Odia dialect of India

Sundargadi Odia (ସୁନ୍ଦରଗଡ଼ୀ ଓଡ଼ିଆ) or Northwestern Odia is a variety of the Odia language spoken in the Sundergarh district and parts of adjoining districts of Odisha. It is also spoken in the nearby districts of Jashpur of Chhattisgarh and Simdega of Jharkhand.

==Characteristics==
The Sundargadi variety is influenced by Sambalpuri to the south along with influences from the Sadri and Chhattisgarhi languages due to the geographical location of the Northwestern region of Odisha bordering the adjoining linguistic regions of Jharkhand and Chhattisgarh.

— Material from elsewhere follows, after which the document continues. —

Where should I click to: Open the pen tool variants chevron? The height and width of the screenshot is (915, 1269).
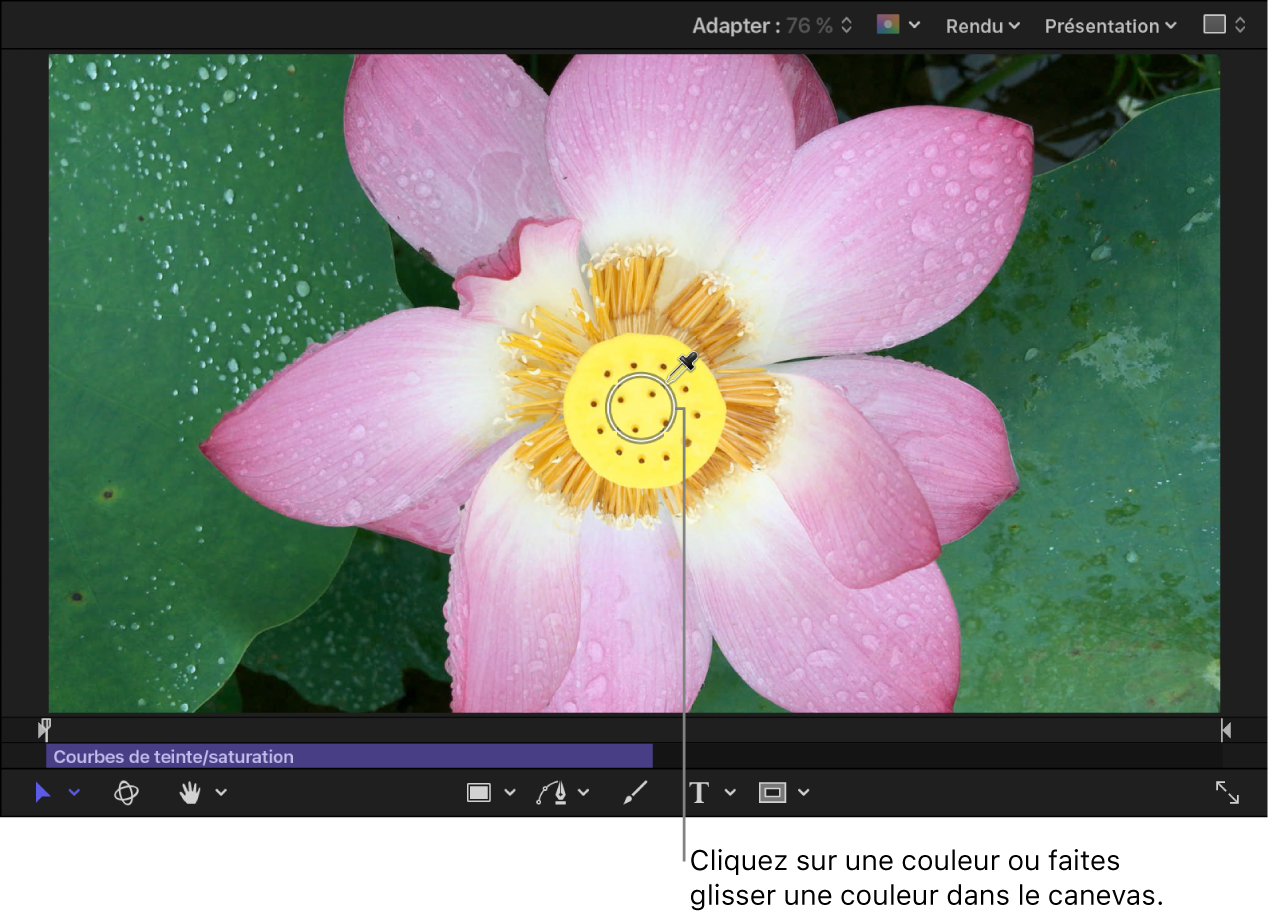(x=584, y=793)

The features of the variety are as follows(Sundargadi following Standard Odia):

- Word Final Vowel Deletion (Schwa deletion)
Eg.- In this Genitive case, ଲୋକର (lokara) - ଲୋକର୍ (lokar)

- Some phonetic shifts- 'o' to 'a', 'l' to 'n', medial 'ḍa' to 'ṛa'
Eg.- to me- ମୋତେ (mote) - ମତେ (mate), he had got- ପାଇଲେ (pāile) - ପାଇନେ (pāine), did- କଲି (kali) - କନିଁ (kanĩ), great- ବଡ (ḍa) - ବଡ଼ (baṛa)

- case variations
Dative- 'ki' instead of 'ku', what- କାହିଁକି (kāhĩki)

Locative- 'ra' instead of 're', in answer- ଜବାବର (jabābra), in the forest- ବଣର (baṇara)

Genitive (Pronoun)- your- ତୋର (tora) - ତୋହୋର୍ (tohor)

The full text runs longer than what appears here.